Aim of the task ▸
All lines in the records below with the word "Viewport" must be returned.
● ● ● ●
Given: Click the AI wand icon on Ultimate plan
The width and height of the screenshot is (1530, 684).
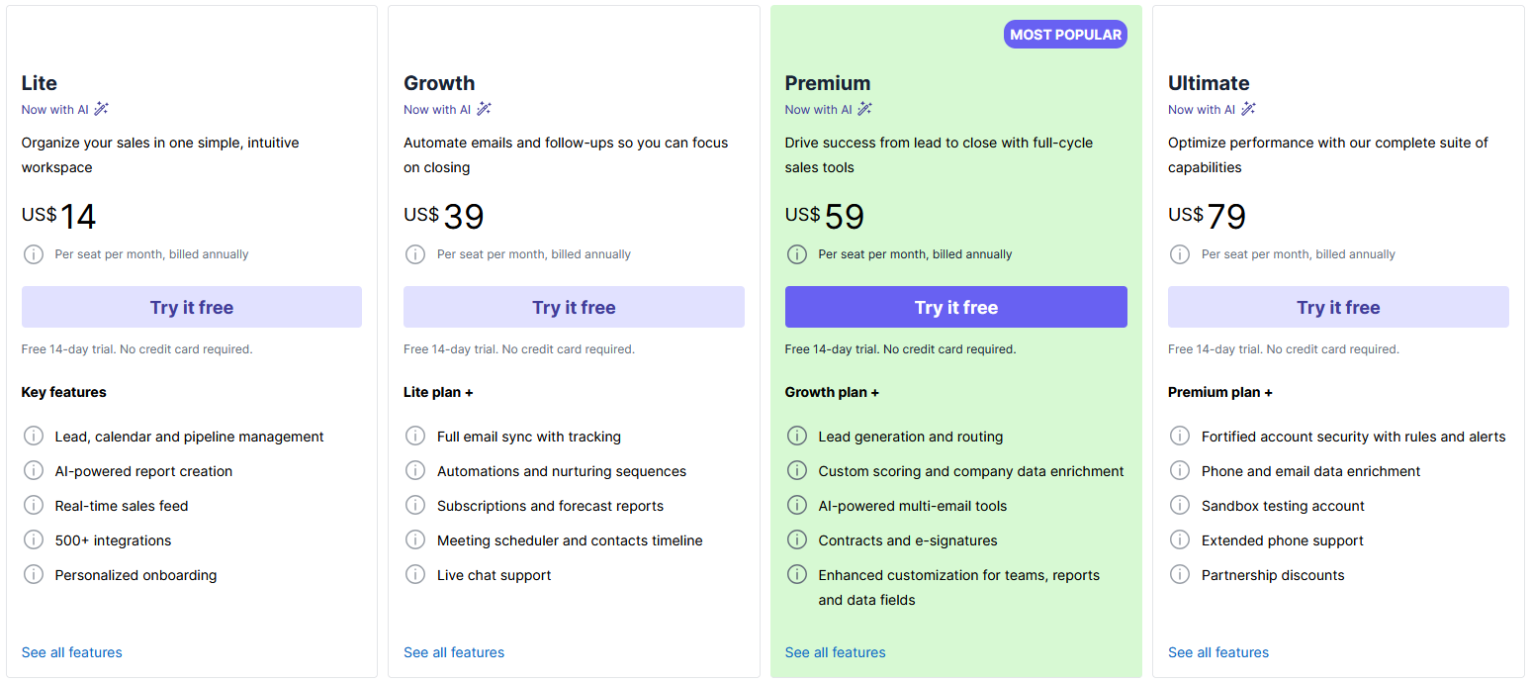Looking at the screenshot, I should pyautogui.click(x=1248, y=109).
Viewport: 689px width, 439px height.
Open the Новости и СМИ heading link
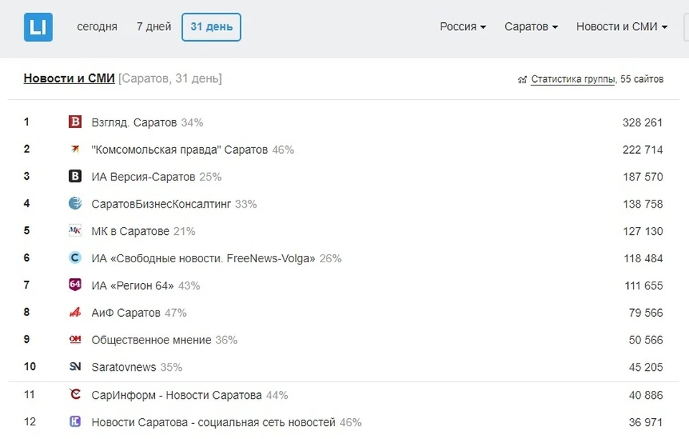69,78
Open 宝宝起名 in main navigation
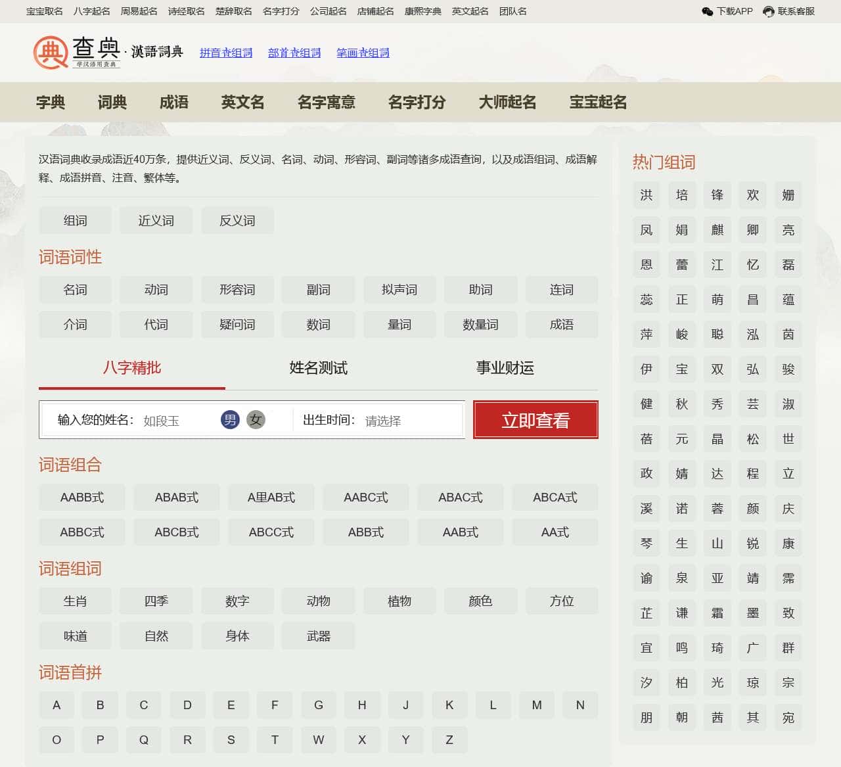Screen dimensions: 841x767 coord(598,102)
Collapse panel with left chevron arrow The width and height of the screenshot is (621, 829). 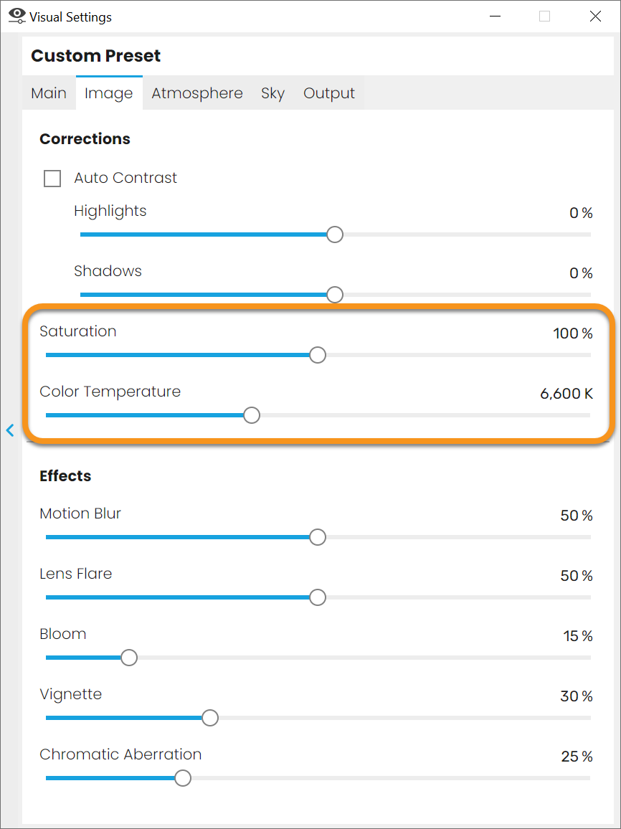[x=10, y=430]
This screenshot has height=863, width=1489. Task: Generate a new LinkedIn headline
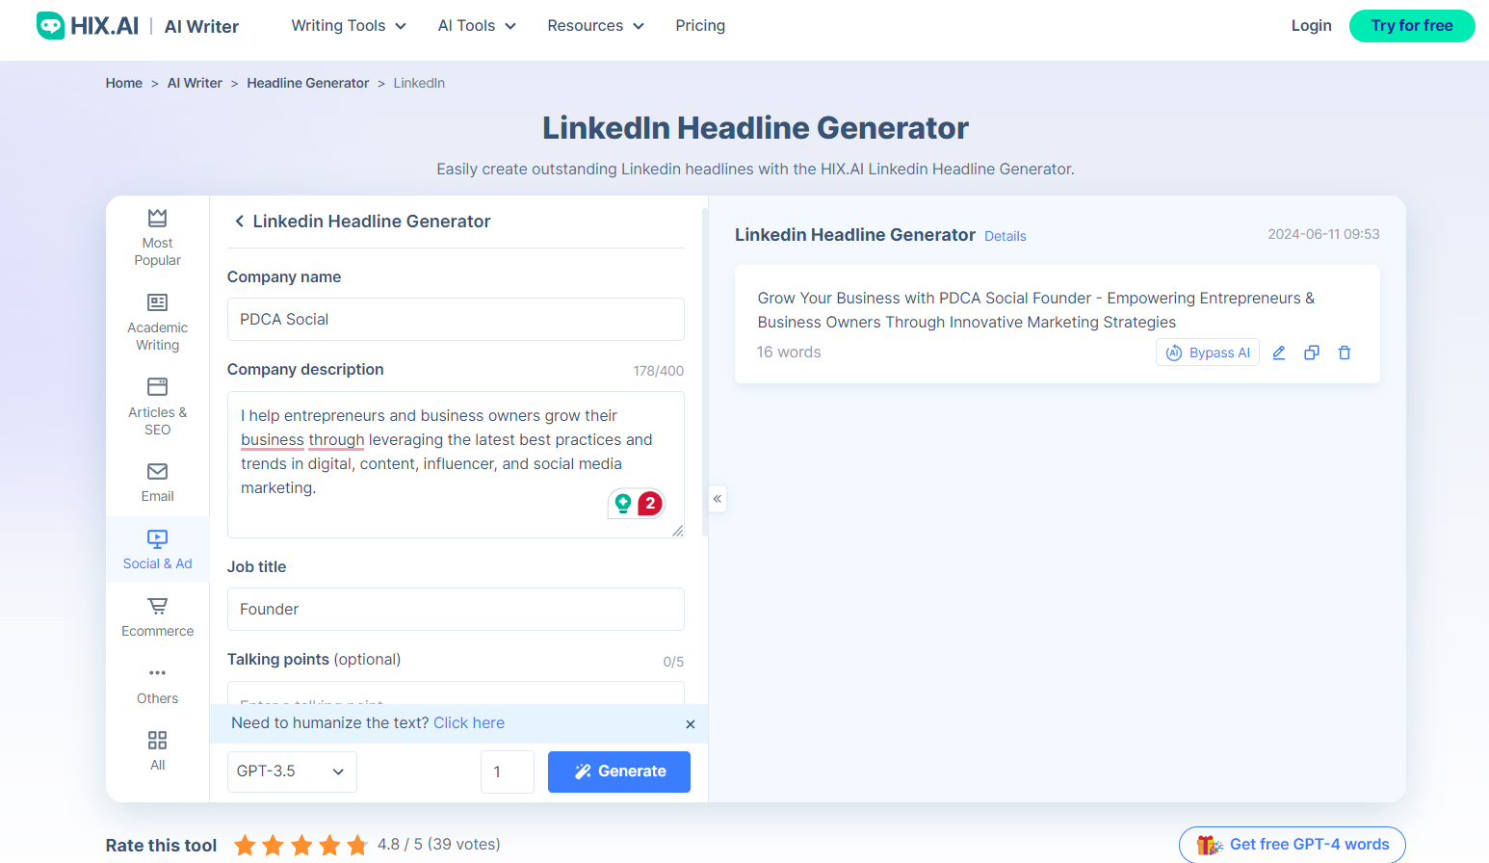click(x=618, y=771)
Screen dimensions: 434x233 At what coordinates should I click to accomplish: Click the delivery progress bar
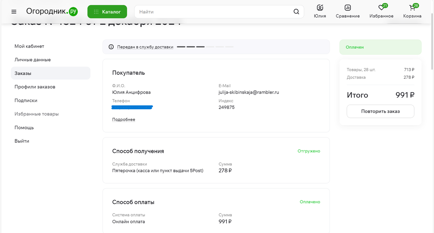pyautogui.click(x=205, y=47)
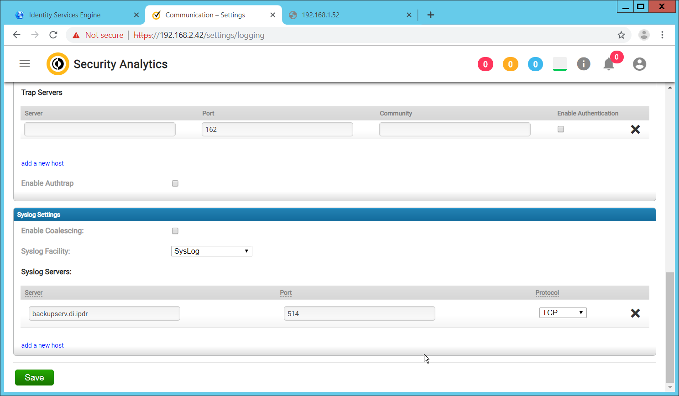This screenshot has height=396, width=679.
Task: Click the green Save button
Action: pyautogui.click(x=34, y=377)
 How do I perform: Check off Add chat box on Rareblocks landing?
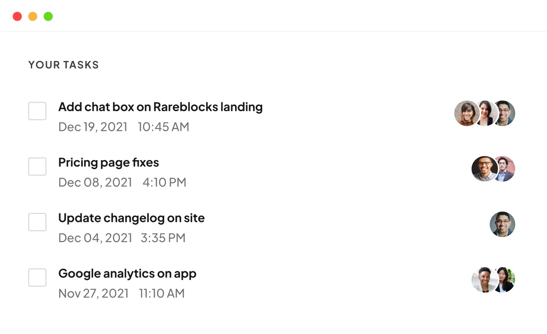(37, 111)
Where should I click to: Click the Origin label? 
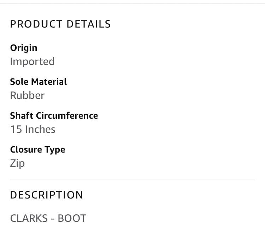[24, 48]
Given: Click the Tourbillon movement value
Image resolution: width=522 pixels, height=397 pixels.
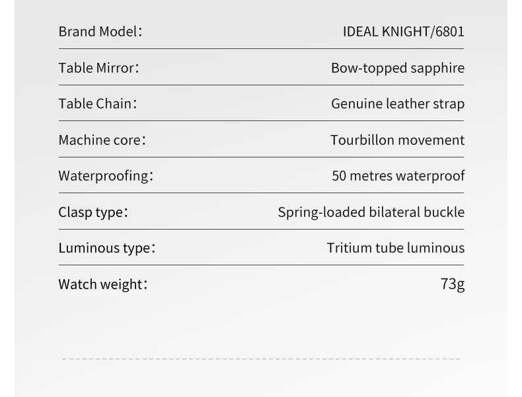Looking at the screenshot, I should coord(398,140).
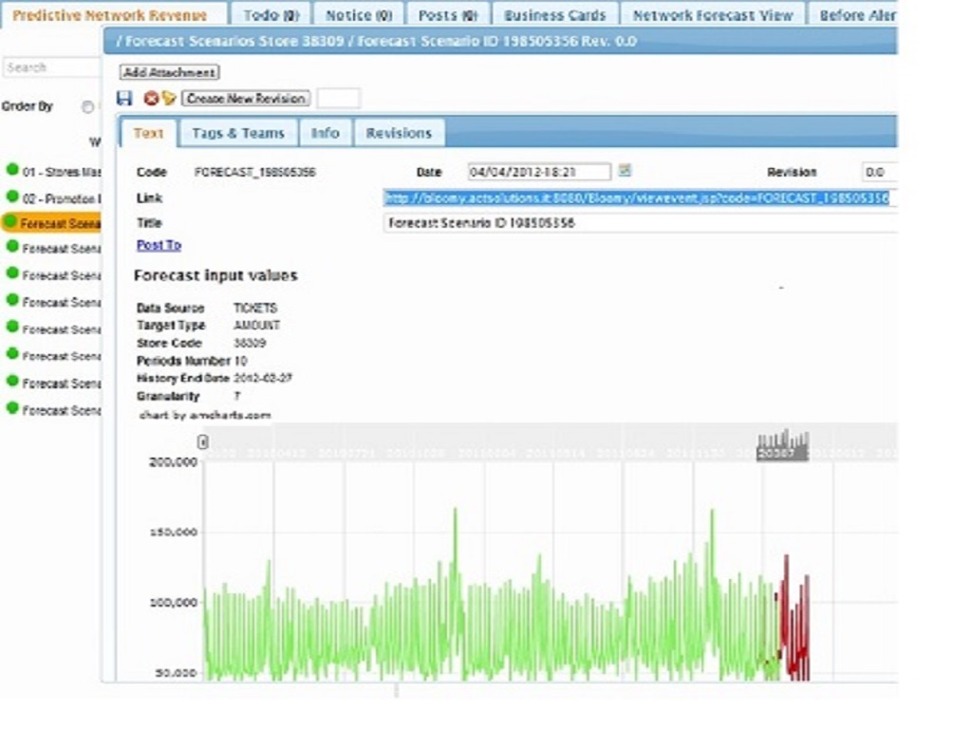The width and height of the screenshot is (972, 729).
Task: Click green dot beside 02 - Promotion item
Action: [11, 196]
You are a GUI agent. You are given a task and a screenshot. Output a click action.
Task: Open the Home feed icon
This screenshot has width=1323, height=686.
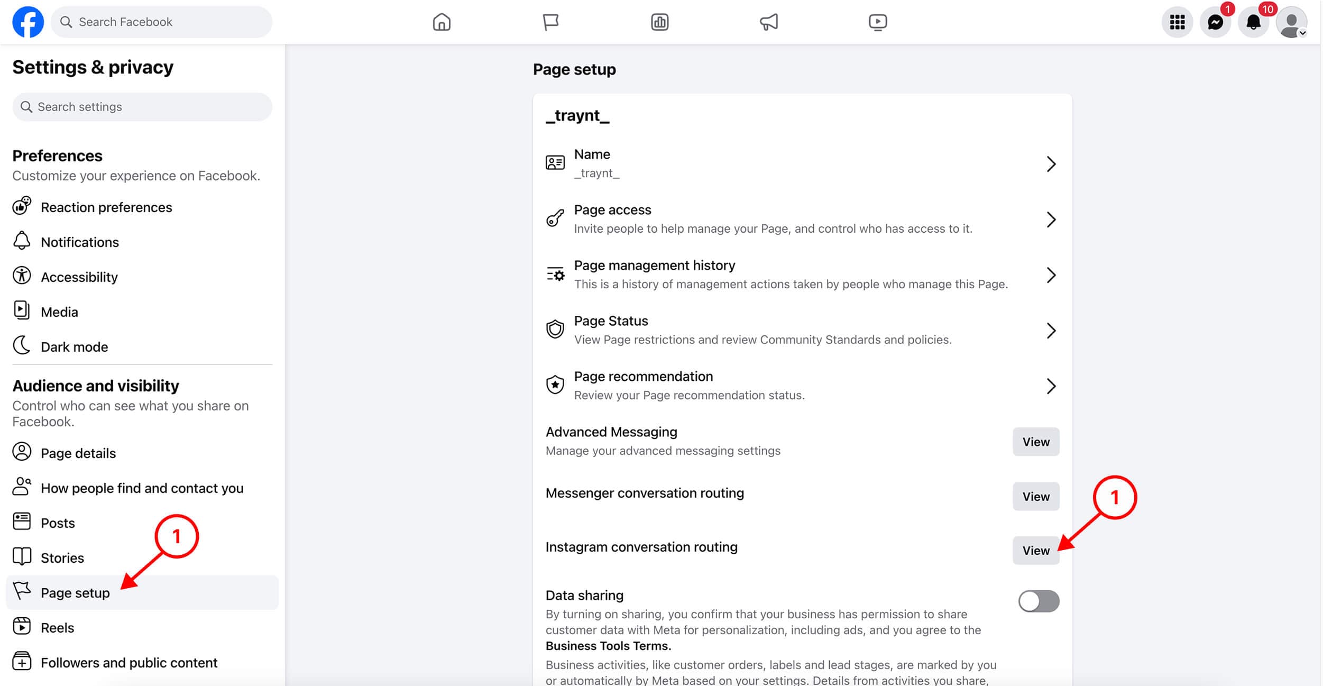pos(442,22)
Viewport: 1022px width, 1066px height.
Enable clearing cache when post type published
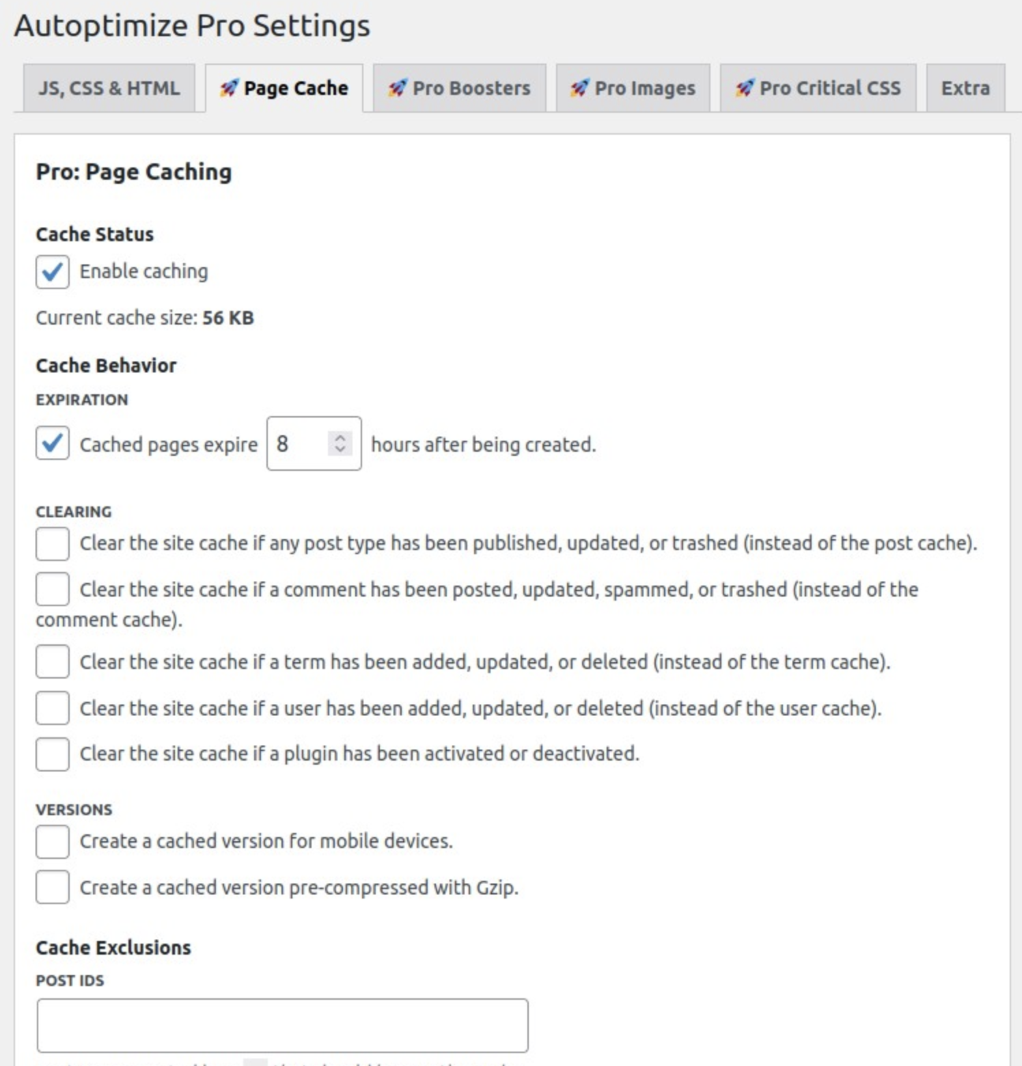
● ● ● ●
Written response ▸
Viewport: 689px width, 439px height.
Viewport: 1022px width, 1066px height.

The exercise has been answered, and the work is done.